──────── Data for analysis

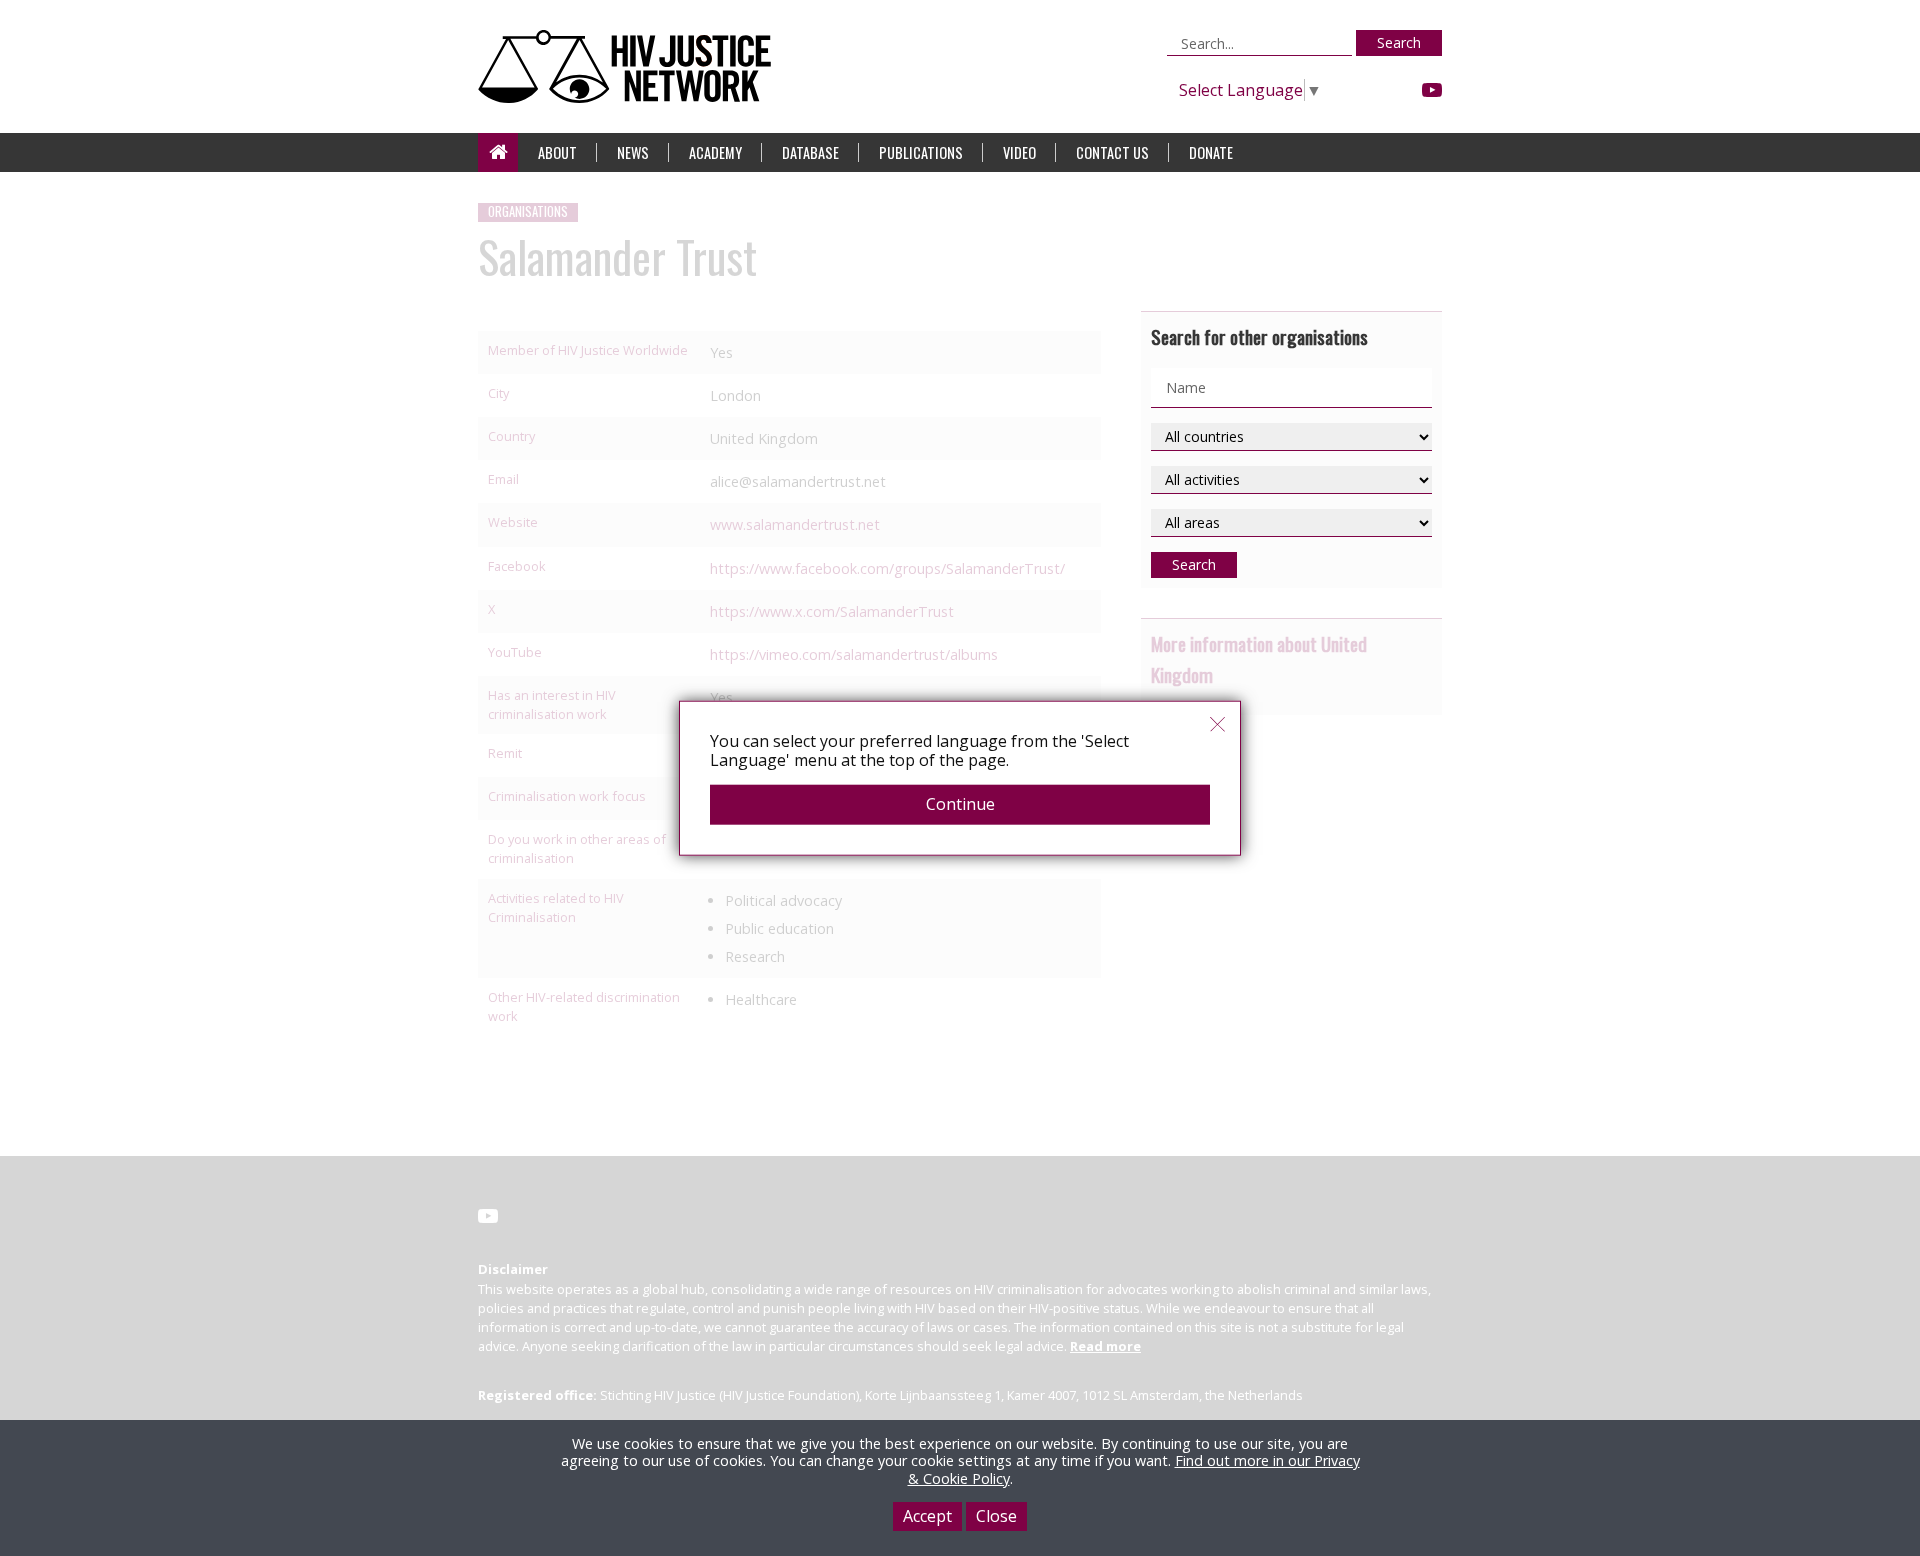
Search (1399, 42)
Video (1019, 152)
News (633, 152)
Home (498, 152)
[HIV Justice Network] (629, 66)
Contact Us (1112, 152)
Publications (921, 152)
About (557, 152)
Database (810, 152)
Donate (1211, 152)
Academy (715, 152)
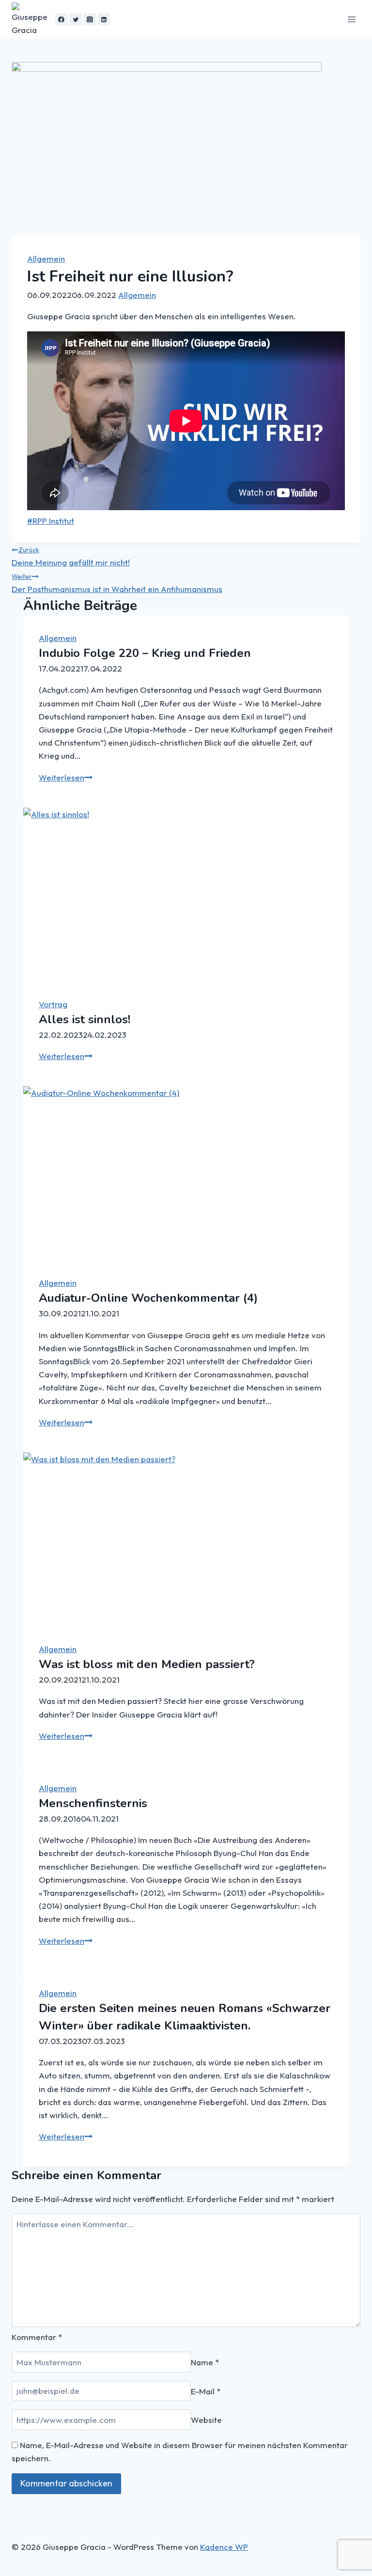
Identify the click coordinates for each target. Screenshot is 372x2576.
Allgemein (46, 258)
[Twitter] (75, 19)
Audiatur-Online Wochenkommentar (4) (148, 1298)
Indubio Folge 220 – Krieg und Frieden (145, 653)
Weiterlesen (66, 777)
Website (206, 2420)
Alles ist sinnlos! (84, 1019)
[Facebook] (61, 19)
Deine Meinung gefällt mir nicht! (71, 556)
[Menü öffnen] (351, 19)
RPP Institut (50, 520)
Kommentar (37, 2337)
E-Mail (205, 2391)
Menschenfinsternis (93, 1803)
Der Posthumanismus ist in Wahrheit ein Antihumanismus (117, 583)
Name (205, 2362)
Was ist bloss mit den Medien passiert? (147, 1664)
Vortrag (53, 1004)
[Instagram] (90, 19)
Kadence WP (224, 2547)
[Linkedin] (104, 19)
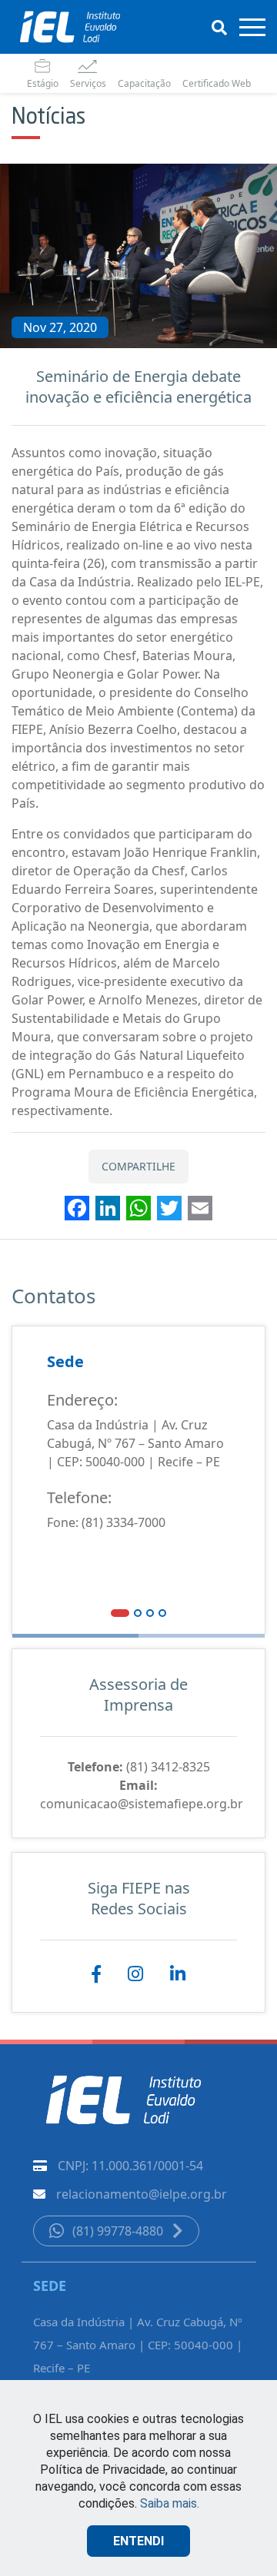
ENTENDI (138, 2541)
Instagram (135, 1974)
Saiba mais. (169, 2503)
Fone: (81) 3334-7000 (106, 1522)
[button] (120, 1612)
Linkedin (177, 1974)
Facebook (96, 1974)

────────────────

**Task to carry out:**
Each entry above must be restated word for word; the pictures stay out of the copy.

**Solution:**
Search (1399, 42)
Video (1019, 152)
News (633, 152)
Home (498, 152)
[HIV Justice Network] (629, 66)
Contact Us (1112, 152)
Publications (921, 152)
About (557, 152)
Database (810, 152)
Donate (1211, 152)
Academy (715, 152)
Identify the click coordinates for each target. Screenshot is 372x2576.
Allgemein (46, 258)
[Twitter] (75, 19)
Audiatur-Online Wochenkommentar (4) (148, 1298)
Indubio Folge 220 – Krieg und Frieden (145, 653)
Weiterlesen (66, 777)
Website (206, 2420)
Alles ist sinnlos! (84, 1019)
[Facebook] (61, 19)
Deine Meinung gefällt mir nicht! (71, 556)
[Menü öffnen] (351, 19)
RPP Institut (50, 520)
Kommentar (37, 2337)
E-Mail (205, 2391)
Menschenfinsternis (93, 1803)
Der Posthumanismus ist in Wahrheit ein Antihumanismus (117, 583)
Name (205, 2362)
Was ist bloss mit den Medien passiert? (147, 1664)
Vortrag (53, 1004)
[Instagram] (90, 19)
Kadence WP (224, 2547)
[Linkedin] (104, 19)
ENTENDI (138, 2541)
Instagram (135, 1974)
Saiba mais. (169, 2503)
Fone: (81) 3334-7000 (106, 1522)
[button] (120, 1612)
Linkedin (177, 1974)
Facebook (96, 1974)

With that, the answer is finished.